The disaster occurred on 26 April 1986, at reactor number four at the Chernobyl plant, near the town of Pripyat (which had been built as home for the power plant workers) in the Ukrainian Soviet Socialist Republic, during a systems test. A sudden power output surge took place, and when an attempt was made for emergency shutdown, a more extreme spike in power output occurred which led to a reactor vessel rupture and a series of explosions. This event exposed the graphite moderator components of the reactor to air and they ignited; the resulting fire sent a plume of radioactive fallout into the atmosphere and over an extensive geographical area, including Pripyat.

 Photo:
The Bridge of Death!
The nearby city of Pripyat was not immediately evacuated after the incident. Only after radiation levels set off alarms at the Forsmark Nuclear Power Plant in Sweden over one thousand miles from the Chernobyl Plant did the Soviet Union admit that an accident had occurred. Nevertheless, authorities attempted to conceal the scale of the disaster. For example, in evacuating the city of Pripyat, the following warning message was read on local radio: "An accident has occurred at the Chernobyl Nuclear Power Plant. One of the atomic reactors has been damaged. Aid will be given to those affected and a committee of government inquiry has been set up." This message gave the false impression that any damage or radiation was localized.
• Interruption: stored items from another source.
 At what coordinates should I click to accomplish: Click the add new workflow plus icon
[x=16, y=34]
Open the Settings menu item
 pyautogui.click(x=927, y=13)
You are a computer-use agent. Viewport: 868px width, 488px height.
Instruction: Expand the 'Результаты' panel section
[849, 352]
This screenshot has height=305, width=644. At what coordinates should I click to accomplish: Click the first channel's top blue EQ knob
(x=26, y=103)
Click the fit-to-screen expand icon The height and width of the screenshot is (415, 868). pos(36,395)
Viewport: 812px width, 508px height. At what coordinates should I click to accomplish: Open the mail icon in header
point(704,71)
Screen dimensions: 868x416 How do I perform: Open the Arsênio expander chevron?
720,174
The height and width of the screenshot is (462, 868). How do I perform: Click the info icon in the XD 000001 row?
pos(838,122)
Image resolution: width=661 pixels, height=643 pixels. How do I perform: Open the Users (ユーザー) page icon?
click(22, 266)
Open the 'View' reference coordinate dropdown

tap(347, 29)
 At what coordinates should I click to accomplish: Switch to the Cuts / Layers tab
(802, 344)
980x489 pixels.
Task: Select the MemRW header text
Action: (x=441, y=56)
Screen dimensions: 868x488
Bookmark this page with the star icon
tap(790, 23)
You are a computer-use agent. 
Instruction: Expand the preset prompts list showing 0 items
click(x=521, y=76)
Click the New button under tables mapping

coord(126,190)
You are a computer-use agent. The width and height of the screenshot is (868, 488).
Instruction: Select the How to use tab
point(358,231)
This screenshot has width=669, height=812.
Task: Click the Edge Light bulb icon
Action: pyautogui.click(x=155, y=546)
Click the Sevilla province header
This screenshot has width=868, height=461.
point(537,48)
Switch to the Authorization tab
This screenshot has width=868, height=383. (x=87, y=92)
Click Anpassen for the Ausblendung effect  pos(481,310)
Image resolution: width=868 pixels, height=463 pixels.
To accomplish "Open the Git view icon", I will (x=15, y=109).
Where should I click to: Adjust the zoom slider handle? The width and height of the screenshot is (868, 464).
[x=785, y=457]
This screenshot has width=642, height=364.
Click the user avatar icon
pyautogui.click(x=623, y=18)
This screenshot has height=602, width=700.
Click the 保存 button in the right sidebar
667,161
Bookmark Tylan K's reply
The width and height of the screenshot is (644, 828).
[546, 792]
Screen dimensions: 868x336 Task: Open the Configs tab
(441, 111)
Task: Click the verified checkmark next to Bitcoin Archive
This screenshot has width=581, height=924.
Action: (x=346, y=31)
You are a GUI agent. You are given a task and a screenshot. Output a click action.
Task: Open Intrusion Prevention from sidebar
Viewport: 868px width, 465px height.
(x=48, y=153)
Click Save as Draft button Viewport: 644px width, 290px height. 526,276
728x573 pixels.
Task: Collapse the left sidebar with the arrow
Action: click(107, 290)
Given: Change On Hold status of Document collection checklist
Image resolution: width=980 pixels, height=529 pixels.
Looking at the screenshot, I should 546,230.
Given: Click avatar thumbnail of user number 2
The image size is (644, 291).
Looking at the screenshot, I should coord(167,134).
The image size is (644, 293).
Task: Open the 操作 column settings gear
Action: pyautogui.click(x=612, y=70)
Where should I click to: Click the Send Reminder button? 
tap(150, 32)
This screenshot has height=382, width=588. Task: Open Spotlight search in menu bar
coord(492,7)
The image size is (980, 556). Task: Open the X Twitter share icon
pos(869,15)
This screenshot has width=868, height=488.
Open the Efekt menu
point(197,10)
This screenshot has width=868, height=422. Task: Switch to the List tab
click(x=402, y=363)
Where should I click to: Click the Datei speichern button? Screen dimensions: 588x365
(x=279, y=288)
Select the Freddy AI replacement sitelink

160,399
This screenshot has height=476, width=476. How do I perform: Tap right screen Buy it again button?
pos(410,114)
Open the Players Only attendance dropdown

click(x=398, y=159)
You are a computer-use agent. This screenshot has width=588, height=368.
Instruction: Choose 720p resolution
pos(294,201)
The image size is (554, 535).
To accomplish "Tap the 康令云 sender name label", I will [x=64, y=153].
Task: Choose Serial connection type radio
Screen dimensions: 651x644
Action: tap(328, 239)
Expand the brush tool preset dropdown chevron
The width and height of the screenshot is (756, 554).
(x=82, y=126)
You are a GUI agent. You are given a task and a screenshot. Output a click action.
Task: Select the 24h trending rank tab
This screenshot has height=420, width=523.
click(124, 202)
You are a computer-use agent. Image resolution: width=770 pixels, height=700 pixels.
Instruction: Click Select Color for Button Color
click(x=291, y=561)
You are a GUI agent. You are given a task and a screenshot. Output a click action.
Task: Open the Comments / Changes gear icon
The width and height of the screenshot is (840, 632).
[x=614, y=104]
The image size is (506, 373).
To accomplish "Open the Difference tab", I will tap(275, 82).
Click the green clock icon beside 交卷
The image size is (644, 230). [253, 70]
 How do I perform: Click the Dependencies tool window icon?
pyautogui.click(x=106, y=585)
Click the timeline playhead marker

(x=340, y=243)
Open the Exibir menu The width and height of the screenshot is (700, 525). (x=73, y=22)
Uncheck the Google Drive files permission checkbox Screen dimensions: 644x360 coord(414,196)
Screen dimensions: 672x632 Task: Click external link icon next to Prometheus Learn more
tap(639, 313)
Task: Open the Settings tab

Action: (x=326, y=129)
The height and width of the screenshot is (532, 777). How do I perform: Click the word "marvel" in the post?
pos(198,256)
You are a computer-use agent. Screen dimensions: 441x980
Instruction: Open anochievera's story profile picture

The evacuation began at 2 p.m. on 27 April. To speed up the evacuation, the residents were told to bring only what was necessary since the authorities said it would only be temporary and would last approximately three days. An exclusion zone of 30 km (19 mi) remains in place today. After the disaster, four square kilometers of pine forest in the immediate vicinity of the reactor turned reddish-brown and died, earning the name of the "Red Forest". Some animals in the worst-hit areas also died or stopped reproducing. Most domestic animals were evacuated from the exclusion zone, but horses left on an island in the Pripyat River 6 km (4 mi) from the power plant died when their thyroid glands were destroyed by radiation doses of 150–200 Sv. Some cattle on the same island died and those that survived were stunted because of thyroid damage. The next generation appeared to be normal. A robot sent into the reactor itself has returned with samples of black, melanin-rich radiotrophic fungi that are growing on the reactor's walls.

The plume drifted over large parts of the western Soviet Union, Eastern Europe, Western Europe, and Northern Europe. Large areas in Ukraine, Belarus, and Russia had to be evacuated, with over 336,000 people resettled. According to official post-Soviet data, about 60% of the fallout landed in Belarus.

Four hundred times more radioactive material was released during this disaster than had been by the atomic bombing of Hiroshima. Despite the accident, Ukraine continued to operate the remaining reactors at Chernobyl for many years. The last reactor at the site was closed down in 2000, 14 years after the accident.